═══ Materials provided

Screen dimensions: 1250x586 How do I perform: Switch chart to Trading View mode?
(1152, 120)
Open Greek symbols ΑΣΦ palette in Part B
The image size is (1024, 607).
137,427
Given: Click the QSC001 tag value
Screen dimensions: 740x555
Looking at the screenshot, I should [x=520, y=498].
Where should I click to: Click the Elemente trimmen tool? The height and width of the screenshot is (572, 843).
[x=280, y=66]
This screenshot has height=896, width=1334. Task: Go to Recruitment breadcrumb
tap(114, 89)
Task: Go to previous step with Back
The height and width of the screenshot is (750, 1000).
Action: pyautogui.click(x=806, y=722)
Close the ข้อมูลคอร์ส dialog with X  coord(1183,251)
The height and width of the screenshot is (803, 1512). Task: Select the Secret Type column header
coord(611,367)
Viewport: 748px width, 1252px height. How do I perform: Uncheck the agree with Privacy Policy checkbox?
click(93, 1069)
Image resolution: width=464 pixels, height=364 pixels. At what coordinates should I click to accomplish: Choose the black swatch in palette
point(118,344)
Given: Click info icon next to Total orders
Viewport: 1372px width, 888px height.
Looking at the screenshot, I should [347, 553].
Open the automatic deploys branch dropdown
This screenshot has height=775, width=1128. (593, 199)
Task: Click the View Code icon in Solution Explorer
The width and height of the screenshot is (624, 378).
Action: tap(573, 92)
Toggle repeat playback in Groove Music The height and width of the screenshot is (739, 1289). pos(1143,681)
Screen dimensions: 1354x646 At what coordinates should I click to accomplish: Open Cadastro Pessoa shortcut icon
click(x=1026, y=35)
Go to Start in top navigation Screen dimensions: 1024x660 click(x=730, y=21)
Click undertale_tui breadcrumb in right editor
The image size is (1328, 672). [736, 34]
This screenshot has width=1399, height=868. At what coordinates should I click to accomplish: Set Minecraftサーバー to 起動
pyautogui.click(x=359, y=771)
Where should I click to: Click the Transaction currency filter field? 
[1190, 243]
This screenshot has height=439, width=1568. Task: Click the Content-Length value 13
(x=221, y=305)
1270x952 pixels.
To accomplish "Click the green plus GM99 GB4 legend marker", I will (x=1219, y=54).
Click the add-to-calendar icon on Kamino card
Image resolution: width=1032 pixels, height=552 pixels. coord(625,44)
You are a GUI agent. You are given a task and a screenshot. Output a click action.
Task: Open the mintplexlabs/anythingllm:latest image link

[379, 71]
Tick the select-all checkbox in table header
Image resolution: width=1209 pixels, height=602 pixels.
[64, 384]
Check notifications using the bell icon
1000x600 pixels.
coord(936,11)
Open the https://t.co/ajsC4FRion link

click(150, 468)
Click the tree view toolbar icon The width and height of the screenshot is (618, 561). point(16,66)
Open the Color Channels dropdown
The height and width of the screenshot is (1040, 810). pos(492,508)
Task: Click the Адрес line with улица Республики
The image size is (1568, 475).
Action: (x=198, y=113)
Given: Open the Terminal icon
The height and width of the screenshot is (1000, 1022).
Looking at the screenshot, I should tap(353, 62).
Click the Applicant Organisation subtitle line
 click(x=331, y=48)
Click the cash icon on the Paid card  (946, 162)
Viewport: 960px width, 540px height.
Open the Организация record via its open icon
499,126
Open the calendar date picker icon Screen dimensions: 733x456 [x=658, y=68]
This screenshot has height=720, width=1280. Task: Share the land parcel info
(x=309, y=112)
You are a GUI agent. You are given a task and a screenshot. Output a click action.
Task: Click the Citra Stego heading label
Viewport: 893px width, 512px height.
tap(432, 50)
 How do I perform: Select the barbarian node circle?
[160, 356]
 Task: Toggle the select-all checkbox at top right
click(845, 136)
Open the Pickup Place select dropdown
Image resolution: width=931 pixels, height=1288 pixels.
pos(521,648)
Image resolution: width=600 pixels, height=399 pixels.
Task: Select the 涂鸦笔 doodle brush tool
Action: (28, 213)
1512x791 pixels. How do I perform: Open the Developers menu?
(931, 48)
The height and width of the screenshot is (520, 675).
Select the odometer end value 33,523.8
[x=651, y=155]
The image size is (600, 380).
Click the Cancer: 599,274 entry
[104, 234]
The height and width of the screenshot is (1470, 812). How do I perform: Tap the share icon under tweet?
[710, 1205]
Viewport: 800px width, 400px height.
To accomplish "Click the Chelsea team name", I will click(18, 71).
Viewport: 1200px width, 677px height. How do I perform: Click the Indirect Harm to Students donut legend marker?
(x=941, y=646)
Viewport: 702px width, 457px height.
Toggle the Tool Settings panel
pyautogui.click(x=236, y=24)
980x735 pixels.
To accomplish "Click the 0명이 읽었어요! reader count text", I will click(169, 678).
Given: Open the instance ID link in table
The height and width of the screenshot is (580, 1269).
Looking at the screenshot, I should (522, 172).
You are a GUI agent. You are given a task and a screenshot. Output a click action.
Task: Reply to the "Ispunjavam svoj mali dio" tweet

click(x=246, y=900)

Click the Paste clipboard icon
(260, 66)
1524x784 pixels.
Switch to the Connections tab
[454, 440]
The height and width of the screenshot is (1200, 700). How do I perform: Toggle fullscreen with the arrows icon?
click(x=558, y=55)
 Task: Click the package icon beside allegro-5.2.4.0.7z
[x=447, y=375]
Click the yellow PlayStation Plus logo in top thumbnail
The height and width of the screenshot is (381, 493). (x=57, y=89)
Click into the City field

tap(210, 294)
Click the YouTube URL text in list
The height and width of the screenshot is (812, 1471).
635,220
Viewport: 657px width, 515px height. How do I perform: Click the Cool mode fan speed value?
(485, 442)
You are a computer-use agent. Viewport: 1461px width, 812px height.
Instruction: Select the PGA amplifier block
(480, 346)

══════

Task instructions - Can you rewrite the collected data with every "Viewport" changed to "Window" and nothing else altered?

Output of the task -
Screen dimensions: 1250x586 How do I perform: Switch chart to Trading View mode?
(1152, 120)
Open Greek symbols ΑΣΦ palette in Part B
The image size is (1024, 607).
137,427
Given: Click the QSC001 tag value
Screen dimensions: 740x555
Looking at the screenshot, I should [x=520, y=498].
Where should I click to: Click the Elemente trimmen tool? The height and width of the screenshot is (572, 843).
[x=280, y=66]
This screenshot has height=896, width=1334. Task: Go to Recruitment breadcrumb
tap(114, 89)
Task: Go to previous step with Back
The height and width of the screenshot is (750, 1000).
Action: pyautogui.click(x=806, y=722)
Close the ข้อมูลคอร์ส dialog with X  coord(1183,251)
The height and width of the screenshot is (803, 1512). Task: Select the Secret Type column header
coord(611,367)
Window: 748px width, 1252px height. How do I perform: Uncheck the agree with Privacy Policy checkbox?
click(93, 1069)
Image resolution: width=464 pixels, height=364 pixels. At what coordinates should I click to accomplish: Choose the black swatch in palette
point(118,344)
Given: Click info icon next to Total orders
Window: 1372px width, 888px height.
Looking at the screenshot, I should [347, 553].
Open the automatic deploys branch dropdown
This screenshot has height=775, width=1128. (593, 199)
Task: Click the View Code icon in Solution Explorer
The width and height of the screenshot is (624, 378).
Action: tap(573, 92)
Toggle repeat playback in Groove Music The height and width of the screenshot is (739, 1289). pos(1143,681)
Screen dimensions: 1354x646 At what coordinates should I click to accomplish: Open Cadastro Pessoa shortcut icon
click(x=1026, y=35)
Go to Start in top navigation Screen dimensions: 1024x660 click(x=730, y=21)
Click undertale_tui breadcrumb in right editor
The image size is (1328, 672). [736, 34]
This screenshot has width=1399, height=868. At what coordinates should I click to accomplish: Set Minecraftサーバー to 起動
pyautogui.click(x=359, y=771)
Where should I click to: Click the Transaction currency filter field? 
[1190, 243]
This screenshot has height=439, width=1568. Task: Click the Content-Length value 13
(x=221, y=305)
1270x952 pixels.
To accomplish "Click the green plus GM99 GB4 legend marker", I will (x=1219, y=54).
Click the add-to-calendar icon on Kamino card
Image resolution: width=1032 pixels, height=552 pixels. coord(625,44)
You are a GUI agent. You are given a task and a screenshot. Output a click action.
Task: Open the mintplexlabs/anythingllm:latest image link

[379, 71]
Tick the select-all checkbox in table header
Image resolution: width=1209 pixels, height=602 pixels.
[64, 384]
Check notifications using the bell icon
1000x600 pixels.
coord(936,11)
Open the https://t.co/ajsC4FRion link

click(150, 468)
Click the tree view toolbar icon The width and height of the screenshot is (618, 561). point(16,66)
Open the Color Channels dropdown
The height and width of the screenshot is (1040, 810). pos(492,508)
Task: Click the Адрес line with улица Республики
The image size is (1568, 475).
Action: (x=198, y=113)
Given: Open the Terminal icon
The height and width of the screenshot is (1000, 1022).
Looking at the screenshot, I should tap(353, 62).
Click the Applicant Organisation subtitle line
 click(x=331, y=48)
Click the cash icon on the Paid card  (946, 162)
Window: 960px width, 540px height.
Open the Организация record via its open icon
499,126
Open the calendar date picker icon Screen dimensions: 733x456 [x=658, y=68]
This screenshot has height=720, width=1280. Task: Share the land parcel info
(x=309, y=112)
You are a GUI agent. You are given a task and a screenshot. Output a click action.
Task: Click the Citra Stego heading label
Window: 893px width, 512px height.
tap(432, 50)
 How do I perform: Select the barbarian node circle?
[160, 356]
 Task: Toggle the select-all checkbox at top right
click(845, 136)
Open the Pickup Place select dropdown
Image resolution: width=931 pixels, height=1288 pixels.
pos(521,648)
Image resolution: width=600 pixels, height=399 pixels.
Task: Select the 涂鸦笔 doodle brush tool
Action: (28, 213)
1512x791 pixels. How do I perform: Open the Developers menu?
(931, 48)
The height and width of the screenshot is (520, 675).
Select the odometer end value 33,523.8
[x=651, y=155]
The image size is (600, 380).
Click the Cancer: 599,274 entry
[104, 234]
The height and width of the screenshot is (1470, 812). How do I perform: Tap the share icon under tweet?
[710, 1205]
Window: 800px width, 400px height.
To accomplish "Click the Chelsea team name", I will click(18, 71).
Window: 1200px width, 677px height. How do I perform: Click the Indirect Harm to Students donut legend marker?
(x=941, y=646)
Window: 702px width, 457px height.
Toggle the Tool Settings panel
pyautogui.click(x=236, y=24)
980x735 pixels.
To accomplish "Click the 0명이 읽었어요! reader count text", I will click(169, 678).
Given: Open the instance ID link in table
The height and width of the screenshot is (580, 1269).
Looking at the screenshot, I should (522, 172).
You are a GUI agent. You are given a task and a screenshot. Output a click action.
Task: Reply to the "Ispunjavam svoj mali dio" tweet

click(x=246, y=900)

Click the Paste clipboard icon
(260, 66)
1524x784 pixels.
Switch to the Connections tab
[454, 440]
The height and width of the screenshot is (1200, 700). How do I perform: Toggle fullscreen with the arrows icon?
click(x=558, y=55)
 Task: Click the package icon beside allegro-5.2.4.0.7z
[x=447, y=375]
Click the yellow PlayStation Plus logo in top thumbnail
The height and width of the screenshot is (381, 493). (x=57, y=89)
Click into the City field

tap(210, 294)
Click the YouTube URL text in list
The height and width of the screenshot is (812, 1471).
635,220
Window: 657px width, 515px height. How do I perform: Click the Cool mode fan speed value?
(485, 442)
You are a computer-use agent. Window: 1461px width, 812px height.
Instruction: Select the PGA amplifier block
(480, 346)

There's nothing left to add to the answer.